Color Blind (27 page)

Read Color Blind Online

Authors: Jonathan Santlofer

Tags: #Fiction, #General, #Thrillers, #Suspense

“Okay. Fine. You don’t.”

The kid darted over to Werther’s six-foot-long paint table, half the surface covered with a glass palette, small mounds of dried paint around the perimeter, dozens of oil tubes lined up beside jars of raw pigment. He took a moment to survey the tubes, unscrewed one of the caps, brought it over to the artist, shoved it under his nose, paint oozing out of the opening. “This it? That red over there?” He nodded toward the painting.

Werther stared at dark green oil paint, not knowing what to say.

“Is it?”

“Well, uh, no.”

“You telling me this
isn’t
red?”

“Uh, look at the label.”

The young man brought the tube within inches of his eyes, but without his magnifying glass it was hopeless, impossible for him to focus on what was clearly printed on the label:
PHTHALOCYANINE GREEN
. He touched his tongue to the oil. “Tastes like red,” he said. “You try it.” He placed the tube against Werther’s tightly closed mouth, dark briny green smearing across the man’s lips.
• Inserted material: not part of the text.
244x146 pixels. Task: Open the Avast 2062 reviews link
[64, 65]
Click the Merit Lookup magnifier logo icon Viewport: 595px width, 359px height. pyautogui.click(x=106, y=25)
“Right,” Werther mumbled, a bit of linseed oil and pigment leaching between his closed lips. “I was mistaken.”

The young man pivoted back toward one of Werther’s large paintings and in one fast stroke squeezed the tube of green paint across the canvas, then stood back to assess it. “Doesn’t really match,” he said, blinking and frowning, seeing that the tones were, in fact, different. “Maybe you’re right.” He turned back to the artist. “But this isn’t going to work if you lie to me. That’s just counterproductive. I thought you were going to be…what was it you said?”

“A mentor?”

“Yeah, a mentor.”

Werther quietly watched the thick noodle of green paint ooze and drip down the surface of his finished painting, ruining it.

“What about here? What’s this color?” The kid pointed at an area of deep orange in Werther’s painting.

Werther took a breath, inhaling the smeared oil paint on his lips along with it. “That’s orange. A mix of uh, cadmium red medium and lemon yellow, with a little titanium white.”

The young man squinted hard at the area, which, to him, looked like a medium brownish-gray. “Show me.”

Werther squirmed against his restraints. “How can I?”

The young man scurried back to the paint table, started scooping up paint tubes into his arms like babies.

“It moves.”

“What does?”

“The paint table. It moves. It’s on wheels.”

“Oh, cool.” He slid the table beside the artist. “You got a magnifying glass?”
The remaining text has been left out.